When faced with a class of unmotivated students, what can we do? Miss Eunice Tang’s experience shows that sometimes what we need is a bit of thinking outside the box.
Imagine you’re a year 2 university student, with no teaching experience, knowing nothing about the school where you are going to do substitute teaching, and the students that you’re going to teach. You’re now facing a class of 40 students, some lying on the desk, some talking to each other, some looking out to the window… and you’ve to stay there for one month. How would you feel? What would you be doing?
I was kind of frightened. I knew nothing about teaching, and the students knew virtually nothing about English. There were already too many WHYs on my mind, so I thought I had better not ask WHY they were not interested in English, but WHAT I could do to motivate them.
For example, in the first lesson I asked them to tell me what they enjoyed doing outside class, as I was thinking about how to link their interests to mylesson design, and how to make my teaching “useful” to them. Then, as they liked online games, when I taught vocabulary about shapes, I asked them to describe some of the weapons in the online games using the words that we had learnt together.

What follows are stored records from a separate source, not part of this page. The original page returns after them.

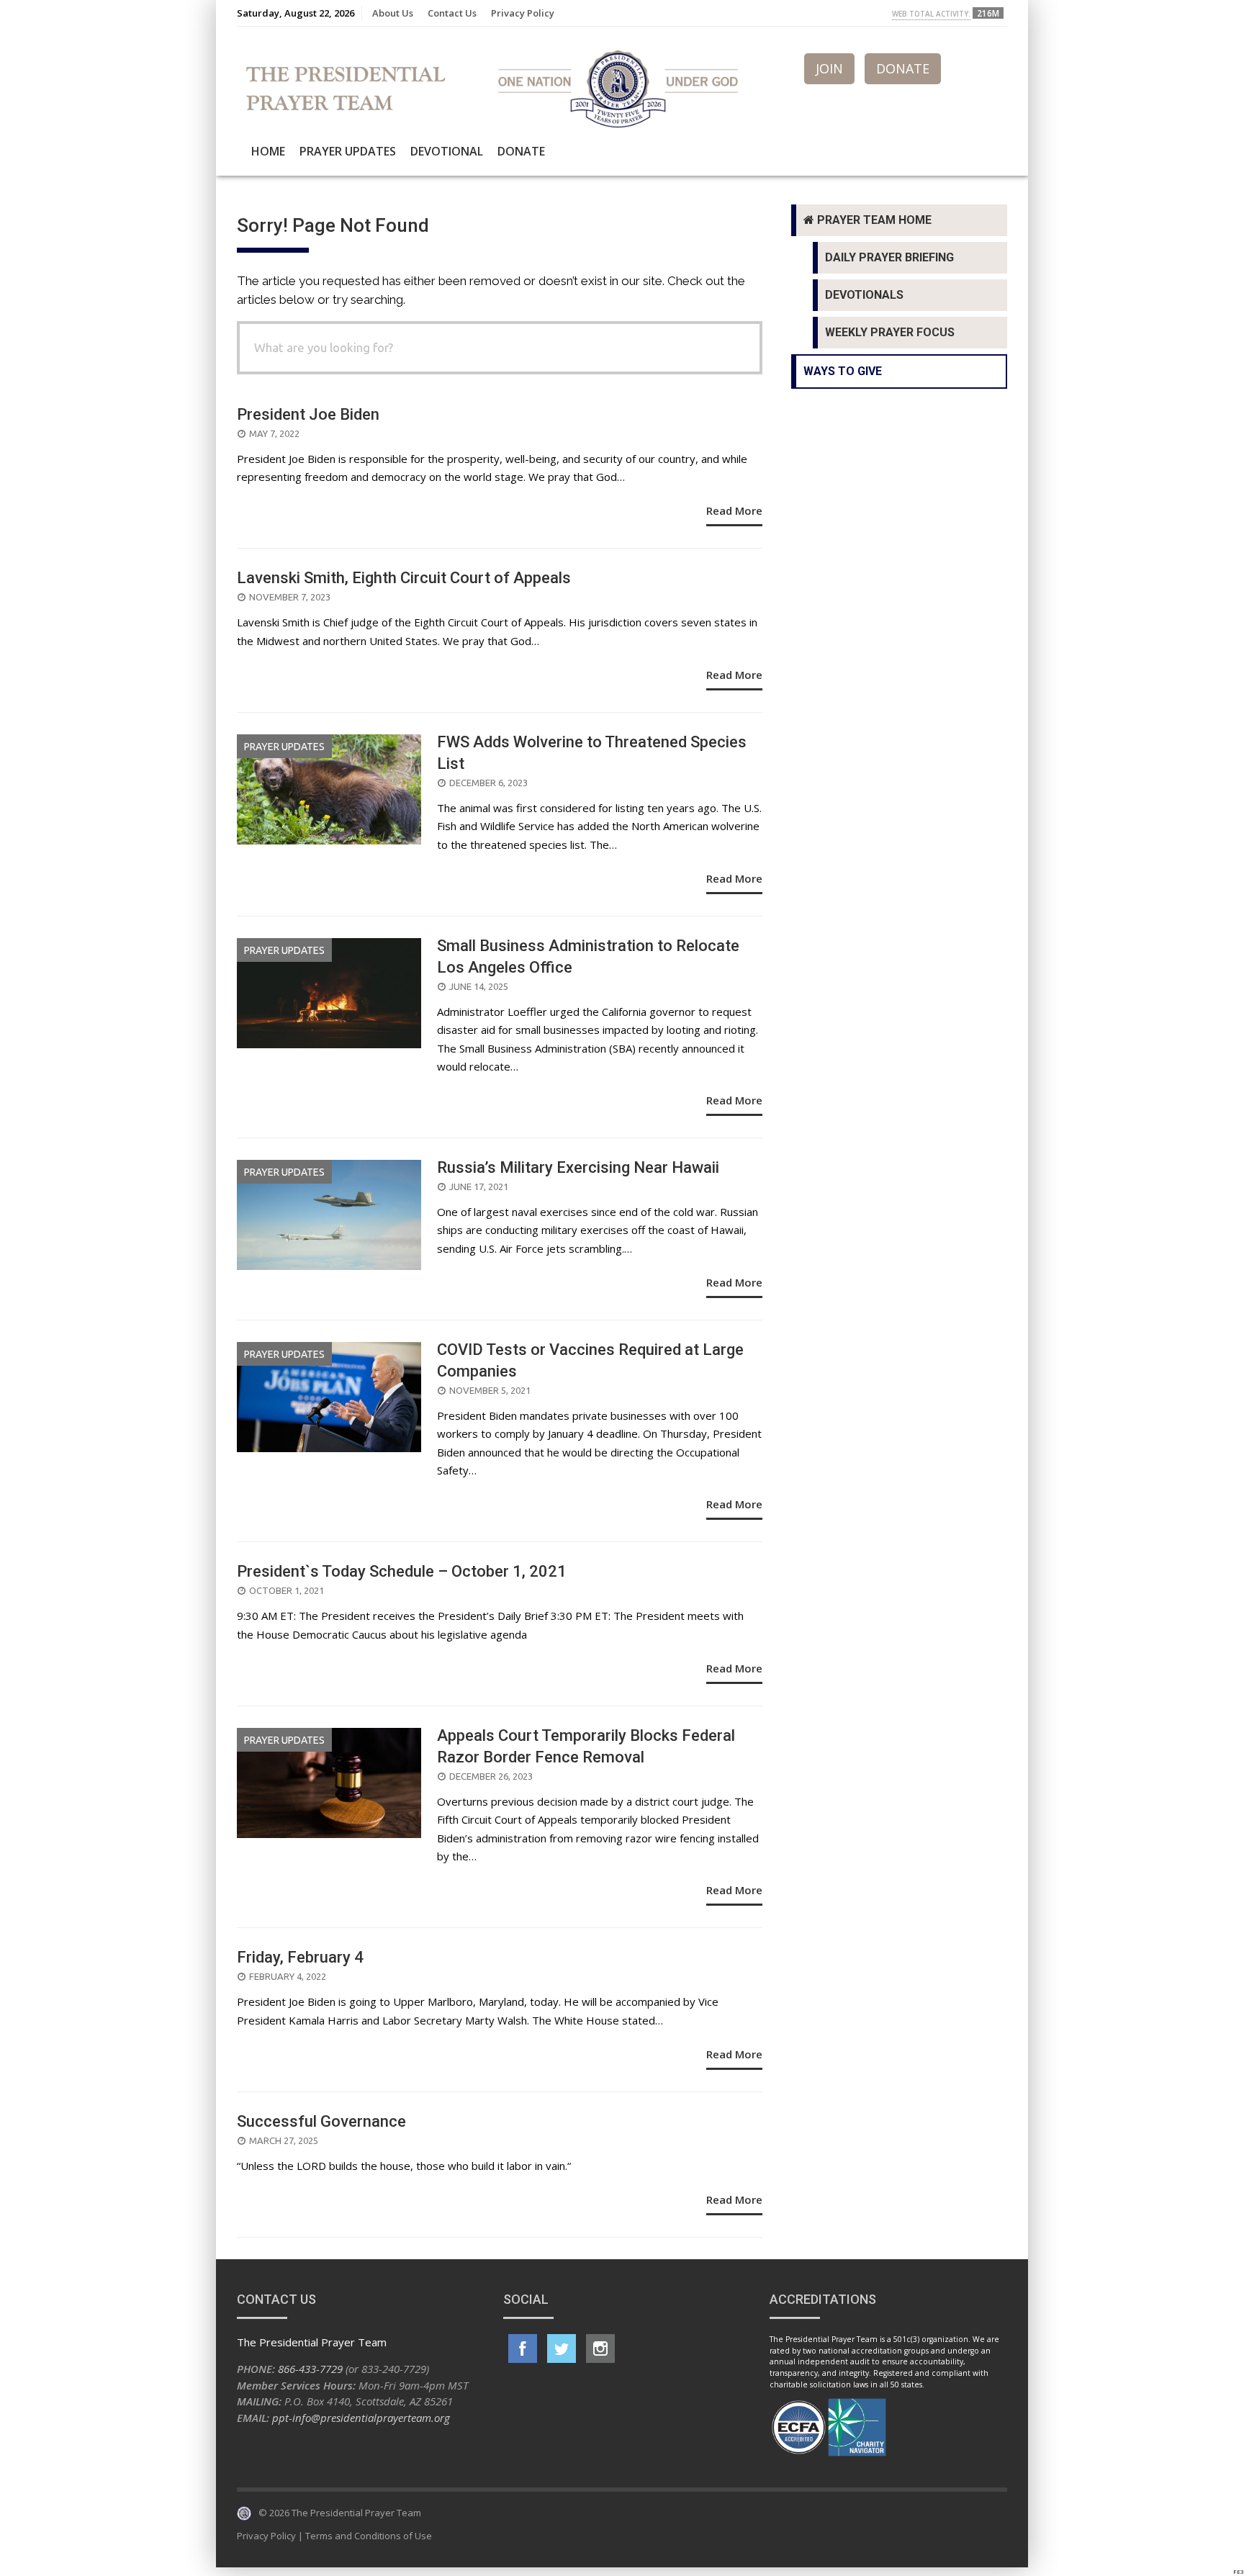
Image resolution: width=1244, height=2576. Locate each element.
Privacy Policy (522, 12)
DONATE (902, 68)
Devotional (446, 151)
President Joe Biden (308, 414)
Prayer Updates (347, 151)
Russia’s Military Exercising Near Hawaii (578, 1167)
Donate (521, 151)
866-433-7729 (310, 2368)
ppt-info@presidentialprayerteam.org (361, 2417)
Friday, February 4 (300, 1957)
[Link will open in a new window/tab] (522, 2348)
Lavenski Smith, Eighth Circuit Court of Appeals (404, 578)
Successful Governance (321, 2121)
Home (268, 151)
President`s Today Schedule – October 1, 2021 (402, 1571)
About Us (392, 12)
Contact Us (452, 12)
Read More (734, 510)
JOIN (829, 68)
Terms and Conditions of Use (368, 2535)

Towards the end of the unit, they
even played the role of sales assistants and did a group presentation in English to sell the weapons to me! There were of course a number of errors in the talk, but I emphasized that mistakes were not to be feared and they should feel good for what they had achieved. Also, I would wrap up an activity with suggestions for improvement and asked them to re-try it. Just like football players who spend hours practising before they could win, they also had “rehearsals” before giving their best presentation. And they liked this metaphor.
I would chat with them during recess to know more about their world and ask them what their other lessons were like. I sometimes wondered: “Would they enjoy learning more if the other teachers changed their practice?” It was not quite possible to make every single lesson great fun to the students, but if they all knew that I had put in thought and effort;
they would give face to me by being cooperative, even though they might not change
their attitude towards learning English overnight.
At the same time, some of them started to sit more properly … some would begin to take notes. Still, No one would put up their hand, but some of them would approach me during recess or after class.
At the end of the sub teaching, I asked the students whether they felt bored about my teaching; I said, “You often looked expressionless, why?” They said, “English is difficult;
so we would not answer for fear of making mistakes; but we appreciated your teaching; we began to see the importance of English. One of the students said, ‘If I learn good English, I can go to certain websites to order certain weapons; or play online games ‘. Another student said he would sometimes choose the English version when visiting a website, the first time he did that in his life.
And the key to their changes? I found that they were affected by the classroom atmosphere. If they felt secured, they would want to listen and speak more. They wanted someone who would bother to spend extra time on them and think in their shoes. Sometimes it’s important for teachers to get out of the box and think from the students’ point of view.